Target pointing records >>

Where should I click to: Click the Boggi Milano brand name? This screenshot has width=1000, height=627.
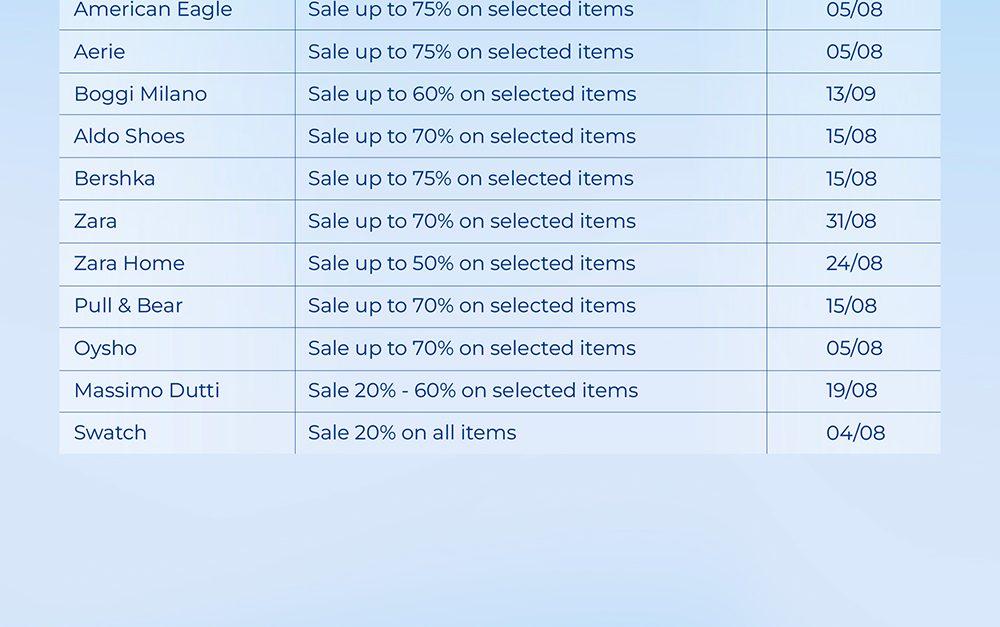(x=140, y=94)
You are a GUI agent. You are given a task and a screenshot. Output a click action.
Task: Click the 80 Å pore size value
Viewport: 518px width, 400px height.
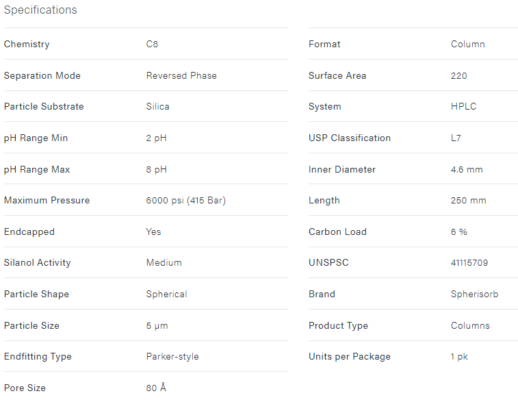tap(156, 388)
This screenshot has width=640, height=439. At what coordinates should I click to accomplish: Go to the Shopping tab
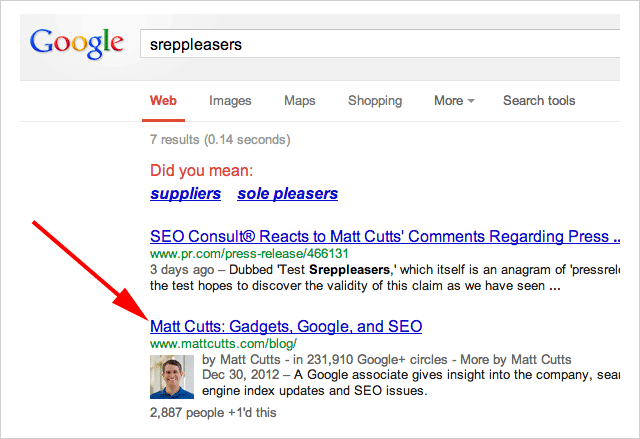(375, 101)
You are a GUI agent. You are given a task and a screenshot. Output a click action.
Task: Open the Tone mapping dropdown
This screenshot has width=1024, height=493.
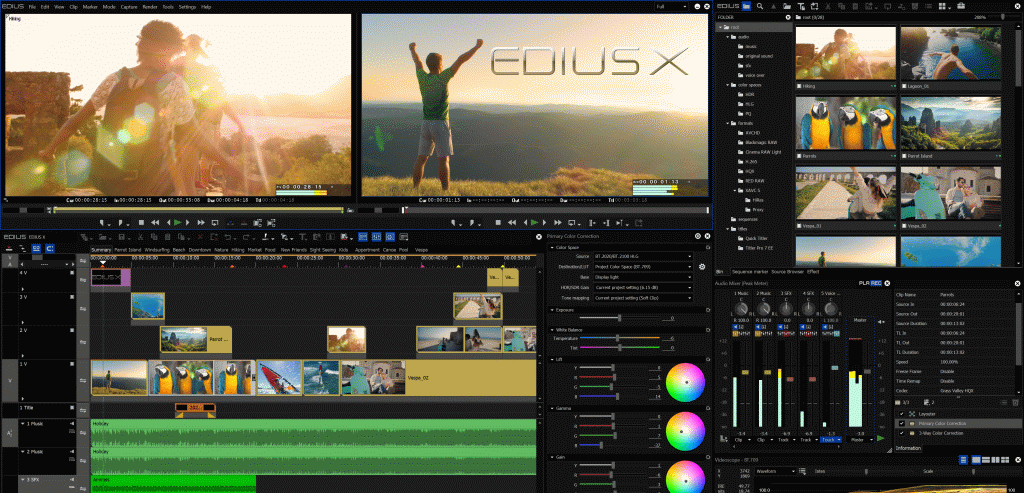(x=643, y=298)
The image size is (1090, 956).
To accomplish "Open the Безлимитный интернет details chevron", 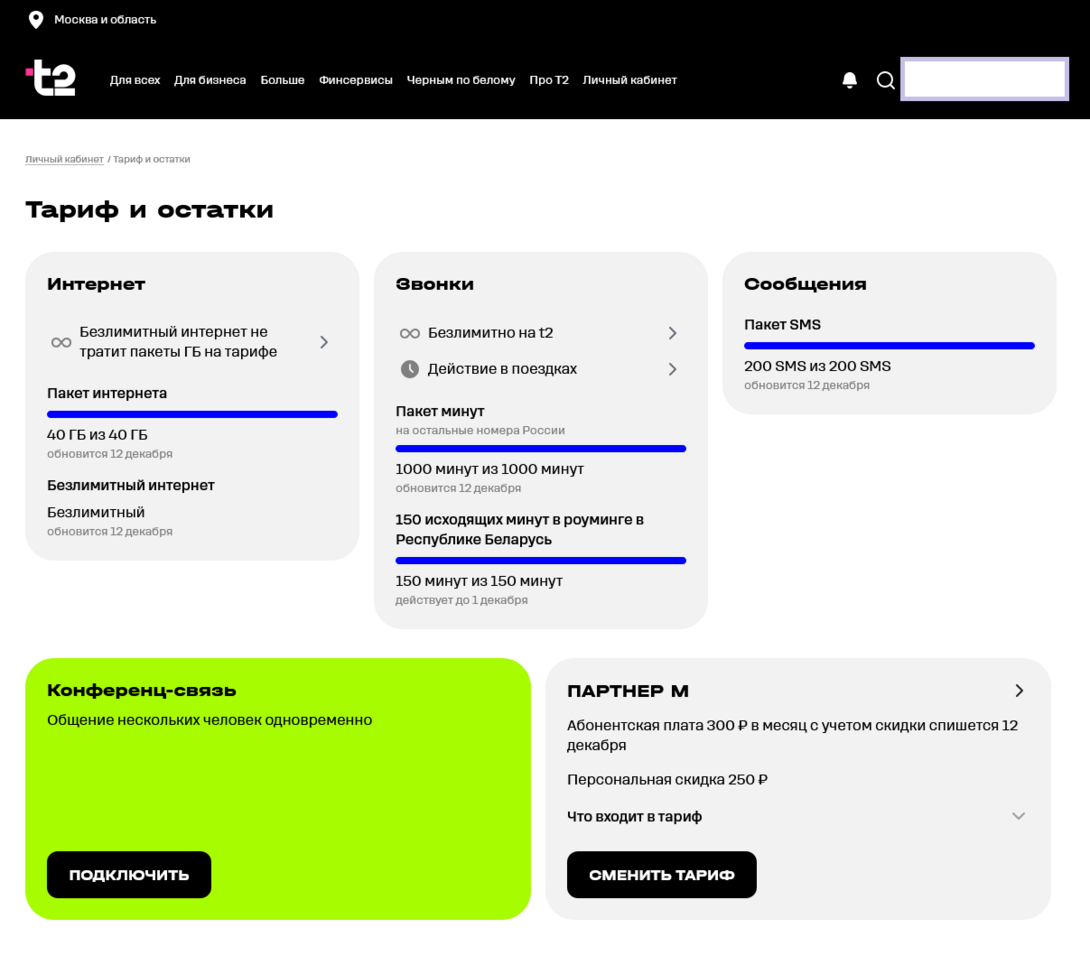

YOUR GOAL >>
Reproduce every one of the records above verbatim, omitting the pictures.

TASK RESULT >>
Where should I click to: Click the Boggi Milano brand name? This screenshot has width=1000, height=627.
(x=140, y=94)
You are a GUI agent. You are given a task and a screenshot. Output a click action.
Task: Click the 80 Å pore size value
Viewport: 518px width, 400px height.
tap(156, 388)
This screenshot has width=640, height=439. At what coordinates should I click to accomplish: Go to the Shopping tab
(375, 101)
You are a GUI agent. You are given a task and a screenshot. Output a click action.
Task: Open the Tone mapping dropdown
This screenshot has width=1024, height=493.
(x=643, y=298)
The image size is (1090, 956).
To accomplish "Open the Безлимитный интернет details chevron", 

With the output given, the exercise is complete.